Nous sommes au milieu des années 1910 et, alors que le vieux continent s’engage dans une des guerres les plus meurtrières de son histoire, le Mississipi accouche du blues. C’est là que Muddy Waters pousse ses premiers cris en 1914 , quelques mois avant la naissance de Hooker et Hound Dog Taylor. Ce dernier s’initie au blues dès ses vingt ans , et prend rapidement la route pour chercher la gloire à Chicago.
Il faut avoir lu le portrait qu’en dresse Nelson Algren
pour imaginer les décors contradictoires qu’il découvre. Chicago , c’est la
ville où la grandeur de l’Amérique côtoie ses pires démons. Dans ses quartiers,
les prostituées tapinent au milieu d’une foule où se côtoient politiciens plus ou
moins respectables , notables , et ouvriers. Les pauvres essaient de vivre le
rêve américain, les riches satisfont leur cupidité dans les affaires, alors
que le racisme s’épanouit comme un abcès grignotant l’idéal américain.
C’est aussi une ville de poètes, le lieu qui inspira
Richard Wright avant qu’il ne fuit le maccartisme.
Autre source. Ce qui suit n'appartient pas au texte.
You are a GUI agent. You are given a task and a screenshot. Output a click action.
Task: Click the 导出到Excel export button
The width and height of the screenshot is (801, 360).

A Chicago, vous pouvez
trouver la richesse ou la mort, la gloire ou la persécution. C’est une ville
cupide et violente, où les arnaqueurs détroussent de pauvres bougres, pendant
que n’importe qui peut se faire tuer pour une poignée de dollars.
Cette ambiance sulfureuse nourrit les accords de Hound
Dog , elle guide ses doigts, comme si sa musique n’en était que l’expression
fascinante. Dans les bars, le public le regarde comme un fou, ce son est trop
fort pour séduire les puristes , et trop pur pour éviter l’indignation des
beaufs racistes. Pendant des années, il prêchera dans le désert, sa guitare
rugissant comme un cri de révolte qui ne demande qu’à se propager.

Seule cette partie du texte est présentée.